Is there any indication that people who were “regular” runners have taken to the trails more during this pandemic period?
It’s hard to look at our data and make this specific assumption with certainty, but given the increase in activity one would have to guess that many of these new users have converted from road to trail. As a road and trail runner myself, I personally watched many road runners switch to trail during a year when many races were canceled and training plans were put on hold. People wanted to try something new, something that wouldn’t be as hard on the body and, again, find a cathartic outlet.
What can run specialty retailers do to benefit from the trail running experience?
AllTrails was founded to help democratize access to the outdoors and to help give people peace of mind before heading out. One of the things we hear all the time is, “I want to go outside. I know it’s good for me. But I just don’t know where to get started.”
The same thing probably occurs at a store when someone is buying trail shoes and gear.
Yes, this happens at retailers, too. Customers purchase new trail running gear, but then don’t know where to go to put it to use.

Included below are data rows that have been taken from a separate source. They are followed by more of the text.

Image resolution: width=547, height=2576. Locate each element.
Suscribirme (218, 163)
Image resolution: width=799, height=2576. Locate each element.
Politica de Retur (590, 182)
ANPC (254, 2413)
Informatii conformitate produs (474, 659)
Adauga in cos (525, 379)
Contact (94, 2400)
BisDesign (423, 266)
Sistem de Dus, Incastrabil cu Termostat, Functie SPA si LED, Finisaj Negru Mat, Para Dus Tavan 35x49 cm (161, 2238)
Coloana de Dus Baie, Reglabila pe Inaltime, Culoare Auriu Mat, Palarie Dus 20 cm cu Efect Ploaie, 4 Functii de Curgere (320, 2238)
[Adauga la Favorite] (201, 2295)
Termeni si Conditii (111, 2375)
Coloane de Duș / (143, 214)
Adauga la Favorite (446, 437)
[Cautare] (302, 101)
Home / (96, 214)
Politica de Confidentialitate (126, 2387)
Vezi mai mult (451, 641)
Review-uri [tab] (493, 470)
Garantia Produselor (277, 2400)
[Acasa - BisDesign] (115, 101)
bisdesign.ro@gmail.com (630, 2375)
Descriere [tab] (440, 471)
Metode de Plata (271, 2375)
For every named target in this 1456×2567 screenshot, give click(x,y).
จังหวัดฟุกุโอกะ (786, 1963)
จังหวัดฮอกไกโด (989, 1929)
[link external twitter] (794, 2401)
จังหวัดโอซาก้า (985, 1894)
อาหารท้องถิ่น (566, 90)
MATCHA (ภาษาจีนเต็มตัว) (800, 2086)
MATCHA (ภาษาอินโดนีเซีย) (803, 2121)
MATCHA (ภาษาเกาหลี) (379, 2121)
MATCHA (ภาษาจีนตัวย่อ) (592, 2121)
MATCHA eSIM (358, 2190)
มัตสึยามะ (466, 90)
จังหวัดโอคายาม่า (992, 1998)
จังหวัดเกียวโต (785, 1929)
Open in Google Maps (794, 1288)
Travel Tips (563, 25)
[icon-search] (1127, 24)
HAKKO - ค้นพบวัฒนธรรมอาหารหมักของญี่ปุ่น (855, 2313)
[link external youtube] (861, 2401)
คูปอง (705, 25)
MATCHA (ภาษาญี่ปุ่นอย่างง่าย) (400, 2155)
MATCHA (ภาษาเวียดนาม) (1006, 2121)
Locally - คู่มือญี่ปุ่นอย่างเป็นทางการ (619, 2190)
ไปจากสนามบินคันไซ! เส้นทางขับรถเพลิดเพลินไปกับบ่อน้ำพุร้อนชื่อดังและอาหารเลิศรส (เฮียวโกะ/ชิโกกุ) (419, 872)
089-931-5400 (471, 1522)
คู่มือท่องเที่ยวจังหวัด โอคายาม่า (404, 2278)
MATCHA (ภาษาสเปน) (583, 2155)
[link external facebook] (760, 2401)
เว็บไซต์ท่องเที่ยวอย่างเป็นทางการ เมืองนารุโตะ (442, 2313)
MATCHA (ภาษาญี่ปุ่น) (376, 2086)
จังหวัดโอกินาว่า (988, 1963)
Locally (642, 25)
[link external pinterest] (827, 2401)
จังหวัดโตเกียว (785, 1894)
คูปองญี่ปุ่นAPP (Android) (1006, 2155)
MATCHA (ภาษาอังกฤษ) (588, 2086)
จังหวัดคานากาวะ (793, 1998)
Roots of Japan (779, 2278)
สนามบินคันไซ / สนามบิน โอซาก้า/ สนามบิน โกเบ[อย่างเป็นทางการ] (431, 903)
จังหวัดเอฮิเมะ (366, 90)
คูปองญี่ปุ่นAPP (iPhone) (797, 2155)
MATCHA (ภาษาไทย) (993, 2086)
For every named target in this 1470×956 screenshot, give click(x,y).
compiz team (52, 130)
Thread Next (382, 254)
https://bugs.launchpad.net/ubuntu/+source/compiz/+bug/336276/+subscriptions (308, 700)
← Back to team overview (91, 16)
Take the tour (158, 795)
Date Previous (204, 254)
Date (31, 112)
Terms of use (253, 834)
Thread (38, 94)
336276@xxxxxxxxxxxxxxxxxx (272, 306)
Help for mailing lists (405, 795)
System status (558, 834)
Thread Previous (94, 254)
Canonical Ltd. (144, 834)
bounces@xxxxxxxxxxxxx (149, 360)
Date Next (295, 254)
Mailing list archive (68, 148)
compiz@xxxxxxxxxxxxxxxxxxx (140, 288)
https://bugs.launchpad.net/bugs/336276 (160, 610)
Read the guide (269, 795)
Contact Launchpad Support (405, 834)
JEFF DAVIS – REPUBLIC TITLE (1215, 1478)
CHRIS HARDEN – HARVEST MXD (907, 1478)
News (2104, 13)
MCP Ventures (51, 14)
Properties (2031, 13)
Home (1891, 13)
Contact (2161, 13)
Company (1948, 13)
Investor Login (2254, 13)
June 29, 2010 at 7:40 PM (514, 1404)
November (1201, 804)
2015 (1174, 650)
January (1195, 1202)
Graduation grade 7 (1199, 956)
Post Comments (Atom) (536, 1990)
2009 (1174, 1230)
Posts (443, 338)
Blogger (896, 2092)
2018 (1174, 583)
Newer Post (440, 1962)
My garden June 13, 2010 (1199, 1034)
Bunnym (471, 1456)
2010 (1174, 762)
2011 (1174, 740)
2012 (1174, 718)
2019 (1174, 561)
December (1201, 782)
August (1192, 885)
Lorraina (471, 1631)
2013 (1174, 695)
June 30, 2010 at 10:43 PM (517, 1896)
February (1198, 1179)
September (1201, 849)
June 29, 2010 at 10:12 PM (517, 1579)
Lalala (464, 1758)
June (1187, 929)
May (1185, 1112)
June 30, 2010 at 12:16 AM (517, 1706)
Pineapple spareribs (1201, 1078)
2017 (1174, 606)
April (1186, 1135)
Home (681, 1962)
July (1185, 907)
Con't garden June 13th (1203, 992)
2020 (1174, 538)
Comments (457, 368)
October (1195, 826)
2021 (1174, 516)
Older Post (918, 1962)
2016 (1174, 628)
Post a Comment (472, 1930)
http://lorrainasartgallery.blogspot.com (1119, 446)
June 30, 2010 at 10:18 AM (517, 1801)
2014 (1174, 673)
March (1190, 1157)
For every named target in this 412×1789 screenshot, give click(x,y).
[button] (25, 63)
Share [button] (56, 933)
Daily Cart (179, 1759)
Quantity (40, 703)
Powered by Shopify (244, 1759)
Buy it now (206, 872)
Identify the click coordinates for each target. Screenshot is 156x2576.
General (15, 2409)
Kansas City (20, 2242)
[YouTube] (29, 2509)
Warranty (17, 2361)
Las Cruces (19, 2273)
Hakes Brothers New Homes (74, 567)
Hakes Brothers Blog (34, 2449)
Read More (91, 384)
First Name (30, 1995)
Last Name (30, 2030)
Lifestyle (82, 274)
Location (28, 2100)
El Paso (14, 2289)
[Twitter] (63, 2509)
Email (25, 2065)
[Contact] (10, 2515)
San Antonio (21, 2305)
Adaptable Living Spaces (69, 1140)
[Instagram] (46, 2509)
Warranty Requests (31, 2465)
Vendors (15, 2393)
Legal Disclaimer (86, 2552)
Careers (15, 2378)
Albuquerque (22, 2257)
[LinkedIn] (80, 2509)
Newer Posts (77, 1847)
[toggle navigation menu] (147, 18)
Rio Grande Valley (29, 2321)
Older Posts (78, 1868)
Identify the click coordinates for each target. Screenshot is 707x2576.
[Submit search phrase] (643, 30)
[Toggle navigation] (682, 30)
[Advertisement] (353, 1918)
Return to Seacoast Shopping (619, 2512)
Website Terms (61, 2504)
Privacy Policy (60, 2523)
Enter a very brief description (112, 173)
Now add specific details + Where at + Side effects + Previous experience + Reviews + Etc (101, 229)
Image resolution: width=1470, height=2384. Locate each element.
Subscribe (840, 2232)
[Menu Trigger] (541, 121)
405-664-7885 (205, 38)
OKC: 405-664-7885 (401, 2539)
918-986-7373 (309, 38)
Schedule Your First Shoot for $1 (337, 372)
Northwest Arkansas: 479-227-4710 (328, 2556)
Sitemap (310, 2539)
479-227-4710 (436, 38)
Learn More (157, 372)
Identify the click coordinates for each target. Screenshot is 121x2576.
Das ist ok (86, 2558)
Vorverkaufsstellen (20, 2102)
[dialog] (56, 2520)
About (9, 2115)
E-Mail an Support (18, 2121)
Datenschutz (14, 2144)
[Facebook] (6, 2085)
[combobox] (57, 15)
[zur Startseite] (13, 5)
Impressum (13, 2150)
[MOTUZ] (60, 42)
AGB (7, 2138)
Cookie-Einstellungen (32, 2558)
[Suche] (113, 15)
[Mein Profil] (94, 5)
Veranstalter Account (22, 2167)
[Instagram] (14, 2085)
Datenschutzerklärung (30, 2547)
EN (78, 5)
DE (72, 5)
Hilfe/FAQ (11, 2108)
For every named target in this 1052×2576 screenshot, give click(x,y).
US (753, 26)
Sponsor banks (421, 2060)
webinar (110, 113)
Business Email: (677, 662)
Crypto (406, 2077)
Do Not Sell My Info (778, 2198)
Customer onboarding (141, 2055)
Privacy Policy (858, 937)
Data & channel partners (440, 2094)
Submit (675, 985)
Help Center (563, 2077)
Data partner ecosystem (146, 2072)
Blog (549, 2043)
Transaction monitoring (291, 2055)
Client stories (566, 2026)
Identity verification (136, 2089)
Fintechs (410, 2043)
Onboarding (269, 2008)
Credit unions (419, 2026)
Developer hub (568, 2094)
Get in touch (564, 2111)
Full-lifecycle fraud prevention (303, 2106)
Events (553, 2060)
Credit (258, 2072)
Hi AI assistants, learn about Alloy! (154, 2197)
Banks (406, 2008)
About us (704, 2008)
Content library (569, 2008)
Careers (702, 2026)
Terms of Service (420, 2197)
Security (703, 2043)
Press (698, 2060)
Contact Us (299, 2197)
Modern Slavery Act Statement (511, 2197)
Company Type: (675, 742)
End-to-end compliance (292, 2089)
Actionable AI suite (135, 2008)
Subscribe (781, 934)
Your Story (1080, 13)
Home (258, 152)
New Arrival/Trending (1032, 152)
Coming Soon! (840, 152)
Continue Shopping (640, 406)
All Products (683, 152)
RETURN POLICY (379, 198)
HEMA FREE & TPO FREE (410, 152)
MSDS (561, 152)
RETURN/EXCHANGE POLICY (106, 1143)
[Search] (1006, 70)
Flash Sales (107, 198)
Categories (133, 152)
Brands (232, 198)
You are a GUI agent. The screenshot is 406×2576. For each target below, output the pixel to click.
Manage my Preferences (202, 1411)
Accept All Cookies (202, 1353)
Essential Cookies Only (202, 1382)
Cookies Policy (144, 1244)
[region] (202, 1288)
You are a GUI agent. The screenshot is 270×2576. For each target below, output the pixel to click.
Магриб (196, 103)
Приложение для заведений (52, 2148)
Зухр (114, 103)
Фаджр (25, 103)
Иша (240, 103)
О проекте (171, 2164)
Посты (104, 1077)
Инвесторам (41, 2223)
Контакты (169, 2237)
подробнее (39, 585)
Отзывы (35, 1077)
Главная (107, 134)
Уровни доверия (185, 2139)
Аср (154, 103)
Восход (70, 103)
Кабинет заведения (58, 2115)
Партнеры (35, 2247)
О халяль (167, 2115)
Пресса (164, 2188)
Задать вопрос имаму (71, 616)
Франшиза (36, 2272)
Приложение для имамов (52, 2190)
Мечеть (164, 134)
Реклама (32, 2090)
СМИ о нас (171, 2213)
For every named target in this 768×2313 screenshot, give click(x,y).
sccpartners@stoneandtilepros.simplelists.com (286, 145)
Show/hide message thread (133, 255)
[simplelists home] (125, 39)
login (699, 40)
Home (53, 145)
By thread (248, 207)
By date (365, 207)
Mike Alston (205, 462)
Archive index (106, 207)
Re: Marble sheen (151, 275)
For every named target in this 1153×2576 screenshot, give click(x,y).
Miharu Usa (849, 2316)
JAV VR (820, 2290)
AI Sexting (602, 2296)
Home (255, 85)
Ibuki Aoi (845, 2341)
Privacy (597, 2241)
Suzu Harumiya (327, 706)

With AllTrails, runners can find the trail that’s perfectly suited for them, their ability and their new gear so they feel confident, have a good experience and keep coming back to the outdoors. Gear is a very essential part of the planning process when hitting the trail, but gear coupled with a tool that helps you find the right route for your ability is gold.
Are retailers doing it?
Some, but there is always room for improvement! AllTrails is available for free and is a great way to search for and explore new trails. We love partnering with retailers to help develop the entire customer experience.
Have you personally hit the trails more often in the past 18 months or so?
Absolutely. As a competitive Ironman athlete with a non-existent season last year, my coach and I switched it up to try something different, work on my weaknesses, build up my base and keep injuries at bay. Racing is back in some capacities this year and trail running still remains a core part of training because of all of the muscular endurance and aerobic benefits it provides in a more low-impact format.